ElasticON tour 2017 – Paris 30/01/2018

Elastic ON tour 2017

Paris 30/01/2018

Introduction

Hacknowledge engineers have attended ElasticOn in January 2018. Here is our feedback/summary of this event.

Roadmap:

Keynotes
Deep Dive Elasticsearch
Ingesting data into Elasticsearch
Elastic at the core of “Data Lake de Renault”
Deep Dive of Kibana
Deep Dive machine learning
Elastic Suite Integration at Amadeus
Multiple clusters management with ElastiCloud Enterprise

Keynotes

Some remarks by Shay Bannon, CEO of Elastic on the history of the project, the current state of the platform, merging announcement with Swiftype and future developments.

Deep Dive Elasticsearch

Some history on the last releases of Elasticsearch, major improvements on simplicity and data management.

Starting from ES (Elasticsearch) 5.0, some efforts have been done on the security side, introducing encrypted APIs while migrating from a keyword-search approach to a better indexing of numeric fields. The whole project has been re-designed keeping in mind that “simple things must be simple” as stated by Shay Bannon in the keynotes.

Moving to ES 5.6, other many improvements have been introduced such as:

keyword normalization
unified highlighter
field collapsing
multy word synonyms and proximity
stoppable searches
parallel scroll and re-index
improvements on structured data
scaling up, dealing with multiple clusters, with related upgrades and management

On ES 6.0, the disk usage has been improved on sparse data segments.

Eg:

Segments like these

Joe	Paris	7
Lynn	Madrid	8
Robert	Berlin	1

Lynn	NULL	NULL	Renault	Madrid	34500
Robert	31	Accountant	NULL	Berlin	23400
Joe	25	CEO	NULL	Paris	67000
Frank	39	NULL	Mercedes	NULL	NULL

wouldn’t result in the following merged segment anymore:

Joe	25	CEO	NULL	67000	Paris	7
Lynn	NULL	NULL	Renault	34500	Madrid	8
Robert	31	Accountant	NULL	23400	Berlin	1
Frank	39	NULL	Mercedes	NULL	NULL	NULL

Resulting in a disk space gain up to 45% on some cases.

Other aspects improved with this major release, are the resiliency and recovery system.

In the 5.x versions, a replica stopped by the temporary absence of the primary node, would result in a merging of the lost segments during the eventual recovery process.

Instead a transation-log recovery system has been implemented with the task of replacing only the lost segments.

On the upgrade process, is now possible to migrate from 5.x to 6.x seamlessly without the need for a full restart (provided that encryption via TLS has been implemented)

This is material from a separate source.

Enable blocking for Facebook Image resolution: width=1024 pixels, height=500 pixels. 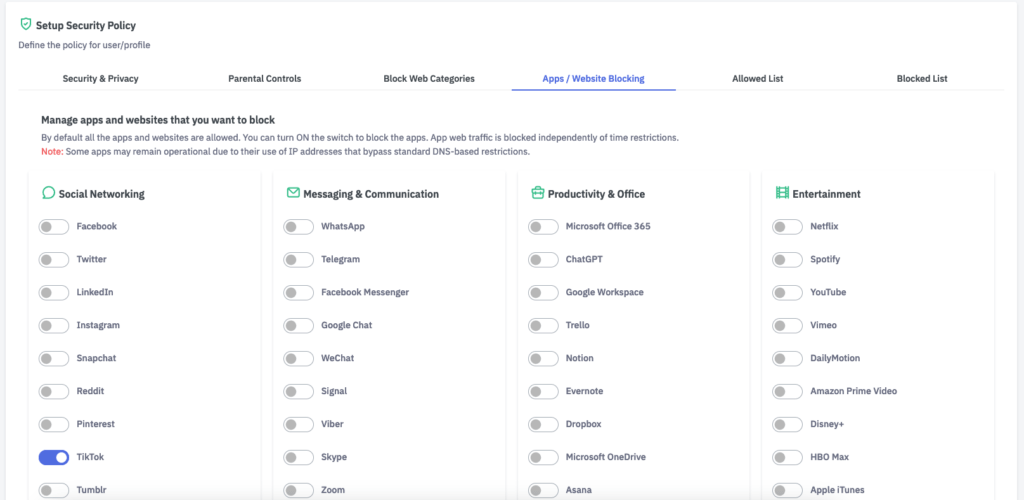54,227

Some other improvements are the full implementation of a HIGH LEVEL Java REST client, built on the LOW LEVEL Java REST client present in ES 5.x

Regarding the roadmap for versions 6.1/6.2 , the main features will be:

– The possibility of splitting shards

– adaptive replica selection (balancing replica on lighter nodes in the cliuster)

– paging aggregation

– support for Java 9 (from ES 6.2)

– Plugin extensibility via SPI (ES 6.2)

Ingesting data into Elasticsearch

Ingestion presents many problems and challenges; notably volumes of data and disparity.

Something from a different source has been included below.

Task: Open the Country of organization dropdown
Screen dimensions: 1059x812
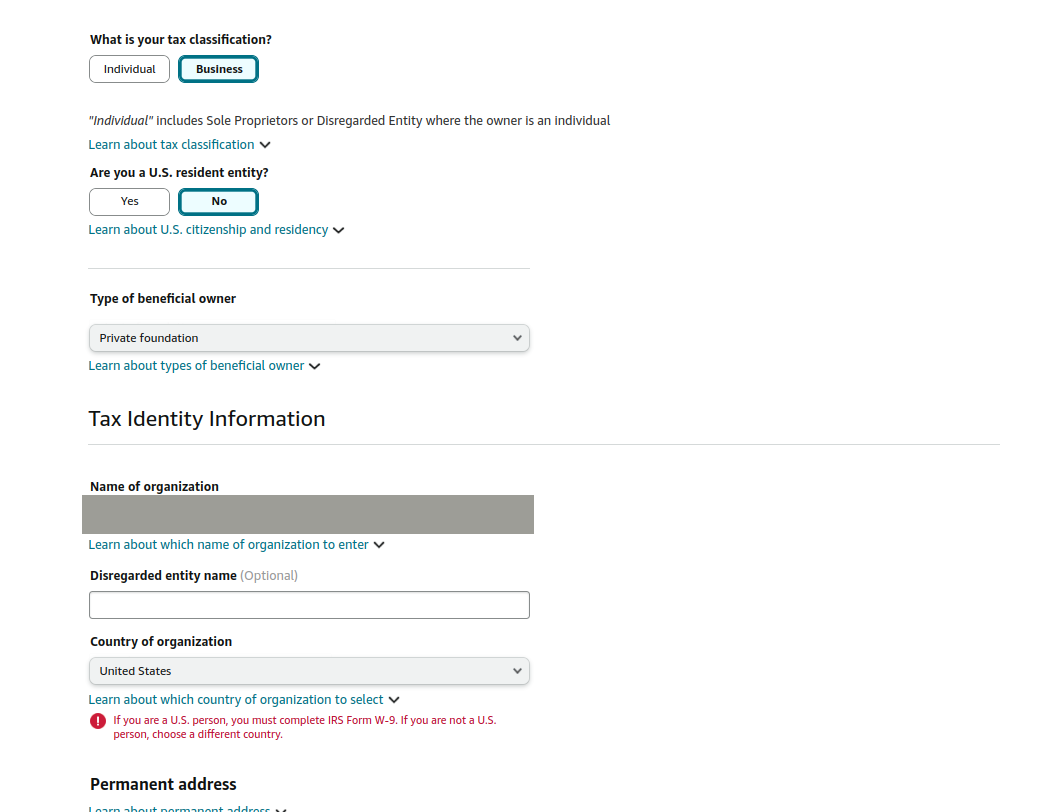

Here’s a typical scenario:

Many improvements have been done on Logstash:

– multi pipeline (pipelines segmented)

– Java event-rewrite

– events not anymore on the RAM but in disk

– dead letters queues

– cooperative ingestion

– easy migration between ingest technologies

Renault Datalake

A business-oriented experience of Elastic technologies has been presented at the conference.

Starting form 2015 with an exploration phase of almost an year, Renault launched an internal project called Datalake.

This project aim is to trasnform the business to a “data-driven” organization.

A timeline of the phases (exploration,enabling,optimisation,accellerationa dn industrialisation) has been presented, along with some technical statistics and data.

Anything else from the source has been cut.